» **INFORMATION SUPPLIED**

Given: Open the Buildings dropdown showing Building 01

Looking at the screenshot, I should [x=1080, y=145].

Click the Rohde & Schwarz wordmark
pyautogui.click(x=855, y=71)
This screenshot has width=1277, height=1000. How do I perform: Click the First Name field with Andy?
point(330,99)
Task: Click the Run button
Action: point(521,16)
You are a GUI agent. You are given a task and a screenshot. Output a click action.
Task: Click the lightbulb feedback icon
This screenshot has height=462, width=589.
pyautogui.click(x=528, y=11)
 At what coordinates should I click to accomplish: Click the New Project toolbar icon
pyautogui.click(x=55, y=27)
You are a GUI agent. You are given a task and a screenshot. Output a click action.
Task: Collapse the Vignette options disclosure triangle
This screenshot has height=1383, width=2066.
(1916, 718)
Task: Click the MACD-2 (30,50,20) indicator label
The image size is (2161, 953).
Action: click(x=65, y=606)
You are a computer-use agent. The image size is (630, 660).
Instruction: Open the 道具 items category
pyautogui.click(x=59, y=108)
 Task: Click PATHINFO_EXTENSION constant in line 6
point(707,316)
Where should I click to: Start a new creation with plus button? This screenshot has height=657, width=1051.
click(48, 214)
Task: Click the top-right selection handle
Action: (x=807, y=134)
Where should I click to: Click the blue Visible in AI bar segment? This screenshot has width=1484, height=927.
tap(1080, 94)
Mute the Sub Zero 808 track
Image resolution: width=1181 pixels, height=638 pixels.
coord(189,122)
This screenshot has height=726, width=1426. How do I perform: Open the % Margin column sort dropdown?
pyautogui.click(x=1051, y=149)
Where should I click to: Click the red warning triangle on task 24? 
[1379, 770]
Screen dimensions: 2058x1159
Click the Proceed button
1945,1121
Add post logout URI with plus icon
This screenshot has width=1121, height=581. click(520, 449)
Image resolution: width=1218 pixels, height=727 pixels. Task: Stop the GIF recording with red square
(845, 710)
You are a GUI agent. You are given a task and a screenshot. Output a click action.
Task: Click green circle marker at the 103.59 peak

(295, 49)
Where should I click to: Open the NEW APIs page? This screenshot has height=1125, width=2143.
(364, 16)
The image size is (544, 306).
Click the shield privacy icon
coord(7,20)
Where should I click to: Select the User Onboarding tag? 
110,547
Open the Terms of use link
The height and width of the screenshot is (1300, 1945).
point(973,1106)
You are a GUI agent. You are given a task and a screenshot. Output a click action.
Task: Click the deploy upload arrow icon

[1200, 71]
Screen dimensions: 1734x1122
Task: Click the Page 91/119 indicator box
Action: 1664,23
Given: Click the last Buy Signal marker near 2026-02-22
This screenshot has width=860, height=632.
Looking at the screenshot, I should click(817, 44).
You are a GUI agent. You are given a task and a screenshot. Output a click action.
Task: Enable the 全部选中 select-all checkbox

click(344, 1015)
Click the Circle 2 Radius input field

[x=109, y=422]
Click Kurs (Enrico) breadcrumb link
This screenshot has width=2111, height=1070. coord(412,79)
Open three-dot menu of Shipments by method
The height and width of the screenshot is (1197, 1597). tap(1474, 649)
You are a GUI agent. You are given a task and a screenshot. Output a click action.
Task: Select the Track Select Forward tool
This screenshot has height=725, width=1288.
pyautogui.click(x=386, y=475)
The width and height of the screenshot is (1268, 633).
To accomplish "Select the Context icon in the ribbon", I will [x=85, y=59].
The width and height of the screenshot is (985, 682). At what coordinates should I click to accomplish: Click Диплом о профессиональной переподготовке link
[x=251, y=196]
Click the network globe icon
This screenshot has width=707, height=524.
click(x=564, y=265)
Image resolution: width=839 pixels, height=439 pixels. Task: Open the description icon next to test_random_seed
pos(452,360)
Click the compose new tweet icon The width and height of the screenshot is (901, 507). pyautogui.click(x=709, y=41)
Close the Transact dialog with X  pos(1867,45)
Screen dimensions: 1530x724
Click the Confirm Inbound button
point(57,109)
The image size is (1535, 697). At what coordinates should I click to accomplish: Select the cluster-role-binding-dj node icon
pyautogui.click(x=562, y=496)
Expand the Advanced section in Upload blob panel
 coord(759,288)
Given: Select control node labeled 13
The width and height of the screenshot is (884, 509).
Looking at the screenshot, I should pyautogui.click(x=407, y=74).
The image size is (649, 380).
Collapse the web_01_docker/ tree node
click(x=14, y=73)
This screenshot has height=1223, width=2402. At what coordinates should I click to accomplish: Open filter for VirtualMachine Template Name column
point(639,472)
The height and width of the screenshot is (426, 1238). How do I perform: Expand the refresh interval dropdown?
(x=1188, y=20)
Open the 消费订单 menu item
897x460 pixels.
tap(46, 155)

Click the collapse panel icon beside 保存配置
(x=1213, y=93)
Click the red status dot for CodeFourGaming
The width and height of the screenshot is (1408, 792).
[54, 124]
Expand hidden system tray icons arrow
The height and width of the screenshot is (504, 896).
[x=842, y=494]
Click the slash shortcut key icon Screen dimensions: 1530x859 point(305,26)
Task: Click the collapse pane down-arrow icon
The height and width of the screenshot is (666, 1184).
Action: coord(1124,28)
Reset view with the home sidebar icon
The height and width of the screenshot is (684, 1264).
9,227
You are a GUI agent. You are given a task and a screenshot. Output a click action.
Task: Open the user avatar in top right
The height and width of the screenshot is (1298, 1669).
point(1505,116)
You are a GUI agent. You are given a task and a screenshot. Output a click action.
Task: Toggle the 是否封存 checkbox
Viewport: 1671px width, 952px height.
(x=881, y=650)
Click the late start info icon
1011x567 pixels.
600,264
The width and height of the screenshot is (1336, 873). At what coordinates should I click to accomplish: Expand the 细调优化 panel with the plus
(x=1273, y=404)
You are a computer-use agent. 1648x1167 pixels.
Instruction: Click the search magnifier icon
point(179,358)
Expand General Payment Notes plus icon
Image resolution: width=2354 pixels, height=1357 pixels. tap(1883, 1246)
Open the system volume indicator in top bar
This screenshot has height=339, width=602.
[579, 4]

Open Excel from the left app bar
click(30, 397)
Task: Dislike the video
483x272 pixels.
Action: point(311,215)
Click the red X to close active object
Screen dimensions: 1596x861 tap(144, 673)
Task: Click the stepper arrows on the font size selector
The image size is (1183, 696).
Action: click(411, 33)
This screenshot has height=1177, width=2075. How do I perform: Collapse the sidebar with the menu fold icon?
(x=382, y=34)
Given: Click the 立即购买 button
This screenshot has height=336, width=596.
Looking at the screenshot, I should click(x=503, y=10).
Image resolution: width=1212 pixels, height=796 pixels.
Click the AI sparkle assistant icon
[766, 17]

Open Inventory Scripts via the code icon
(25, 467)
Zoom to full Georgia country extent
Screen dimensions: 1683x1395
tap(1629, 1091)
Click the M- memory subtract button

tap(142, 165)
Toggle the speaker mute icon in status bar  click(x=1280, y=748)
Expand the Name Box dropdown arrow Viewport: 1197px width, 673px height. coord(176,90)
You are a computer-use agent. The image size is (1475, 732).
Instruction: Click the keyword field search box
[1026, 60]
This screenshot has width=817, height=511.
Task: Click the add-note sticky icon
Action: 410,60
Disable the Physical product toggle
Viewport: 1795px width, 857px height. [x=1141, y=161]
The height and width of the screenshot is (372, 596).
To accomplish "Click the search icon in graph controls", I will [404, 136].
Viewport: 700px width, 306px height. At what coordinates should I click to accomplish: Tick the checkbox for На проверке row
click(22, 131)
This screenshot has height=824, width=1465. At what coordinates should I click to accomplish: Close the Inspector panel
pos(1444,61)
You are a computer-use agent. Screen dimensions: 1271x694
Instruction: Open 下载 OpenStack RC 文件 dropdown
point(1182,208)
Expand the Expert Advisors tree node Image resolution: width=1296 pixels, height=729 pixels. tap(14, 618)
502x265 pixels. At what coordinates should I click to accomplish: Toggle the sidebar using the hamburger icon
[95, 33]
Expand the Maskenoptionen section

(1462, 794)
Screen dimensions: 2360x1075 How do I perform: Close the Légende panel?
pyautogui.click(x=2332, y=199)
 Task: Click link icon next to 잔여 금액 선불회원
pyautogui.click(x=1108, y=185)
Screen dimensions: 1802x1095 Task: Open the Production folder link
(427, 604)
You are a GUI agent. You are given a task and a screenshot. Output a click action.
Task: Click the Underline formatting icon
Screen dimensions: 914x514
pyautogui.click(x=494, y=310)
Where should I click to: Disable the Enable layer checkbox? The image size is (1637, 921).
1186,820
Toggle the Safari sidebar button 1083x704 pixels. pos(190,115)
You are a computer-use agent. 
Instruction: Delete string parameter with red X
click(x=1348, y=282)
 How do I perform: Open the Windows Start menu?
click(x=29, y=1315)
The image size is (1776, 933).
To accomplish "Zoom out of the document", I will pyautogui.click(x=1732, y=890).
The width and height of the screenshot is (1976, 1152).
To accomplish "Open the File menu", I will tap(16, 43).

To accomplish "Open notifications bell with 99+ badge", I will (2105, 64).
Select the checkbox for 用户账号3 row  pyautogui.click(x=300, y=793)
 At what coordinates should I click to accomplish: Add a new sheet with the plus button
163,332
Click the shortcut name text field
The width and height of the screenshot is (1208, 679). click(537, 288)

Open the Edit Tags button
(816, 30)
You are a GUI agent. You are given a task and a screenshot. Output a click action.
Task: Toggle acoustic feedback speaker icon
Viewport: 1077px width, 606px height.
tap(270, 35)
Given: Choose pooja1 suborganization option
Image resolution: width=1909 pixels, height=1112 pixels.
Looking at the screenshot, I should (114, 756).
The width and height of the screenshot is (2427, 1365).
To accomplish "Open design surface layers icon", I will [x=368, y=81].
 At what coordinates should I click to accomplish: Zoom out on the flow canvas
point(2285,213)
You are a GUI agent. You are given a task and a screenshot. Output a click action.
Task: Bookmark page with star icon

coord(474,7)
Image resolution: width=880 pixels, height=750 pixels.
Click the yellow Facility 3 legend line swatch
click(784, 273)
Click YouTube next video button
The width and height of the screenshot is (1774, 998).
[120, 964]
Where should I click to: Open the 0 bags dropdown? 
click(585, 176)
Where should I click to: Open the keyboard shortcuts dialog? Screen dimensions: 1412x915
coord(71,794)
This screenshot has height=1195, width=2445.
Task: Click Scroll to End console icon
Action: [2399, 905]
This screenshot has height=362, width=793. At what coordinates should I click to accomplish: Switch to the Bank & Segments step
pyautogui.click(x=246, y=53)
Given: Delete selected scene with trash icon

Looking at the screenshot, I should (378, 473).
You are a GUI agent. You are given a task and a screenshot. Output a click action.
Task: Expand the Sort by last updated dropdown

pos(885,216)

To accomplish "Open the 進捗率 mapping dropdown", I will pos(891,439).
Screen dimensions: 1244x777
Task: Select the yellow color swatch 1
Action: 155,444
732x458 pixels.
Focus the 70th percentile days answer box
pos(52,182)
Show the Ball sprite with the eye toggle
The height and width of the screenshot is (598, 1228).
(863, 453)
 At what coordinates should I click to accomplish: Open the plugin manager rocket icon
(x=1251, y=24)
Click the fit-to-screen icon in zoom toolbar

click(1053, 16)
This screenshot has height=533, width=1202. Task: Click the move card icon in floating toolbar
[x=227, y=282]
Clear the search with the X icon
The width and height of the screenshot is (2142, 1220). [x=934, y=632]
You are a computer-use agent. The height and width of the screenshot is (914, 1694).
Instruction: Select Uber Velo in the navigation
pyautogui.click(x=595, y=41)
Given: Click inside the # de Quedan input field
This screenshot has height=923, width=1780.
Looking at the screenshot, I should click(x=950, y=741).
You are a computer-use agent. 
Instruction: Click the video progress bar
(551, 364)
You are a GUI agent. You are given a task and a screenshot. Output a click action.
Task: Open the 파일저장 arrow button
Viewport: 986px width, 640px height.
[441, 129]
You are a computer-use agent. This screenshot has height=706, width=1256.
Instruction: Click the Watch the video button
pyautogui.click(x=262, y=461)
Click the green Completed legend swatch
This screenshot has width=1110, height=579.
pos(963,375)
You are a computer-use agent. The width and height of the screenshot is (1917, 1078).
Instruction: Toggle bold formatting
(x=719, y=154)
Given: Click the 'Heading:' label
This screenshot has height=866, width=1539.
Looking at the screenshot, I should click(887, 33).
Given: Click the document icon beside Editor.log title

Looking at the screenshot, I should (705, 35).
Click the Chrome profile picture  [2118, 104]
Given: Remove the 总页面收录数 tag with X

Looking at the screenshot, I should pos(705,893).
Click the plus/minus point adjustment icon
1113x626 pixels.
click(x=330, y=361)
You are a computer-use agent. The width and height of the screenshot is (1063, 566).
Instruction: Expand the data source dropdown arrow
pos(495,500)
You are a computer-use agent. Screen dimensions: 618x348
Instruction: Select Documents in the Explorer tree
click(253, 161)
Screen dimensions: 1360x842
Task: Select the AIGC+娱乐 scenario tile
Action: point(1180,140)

» **WORK ORDER**
Out of the data above, transcribe exactly and only the lines starting with the line that has "This screenshot has height=336, width=596." and going on through the line that has "You are a computer-use agent. The image size is (1475, 732).", both included.

» **FINISHED TASK**
This screenshot has height=336, width=596.
Looking at the screenshot, I should click(x=503, y=10).
Image resolution: width=1212 pixels, height=796 pixels.
Click the AI sparkle assistant icon
[766, 17]

Open Inventory Scripts via the code icon
(25, 467)
Zoom to full Georgia country extent
Screen dimensions: 1683x1395
tap(1629, 1091)
Click the M- memory subtract button

tap(142, 165)
Toggle the speaker mute icon in status bar  click(x=1280, y=748)
Expand the Name Box dropdown arrow Viewport: 1197px width, 673px height. coord(176,90)
You are a computer-use agent. The image size is (1475, 732).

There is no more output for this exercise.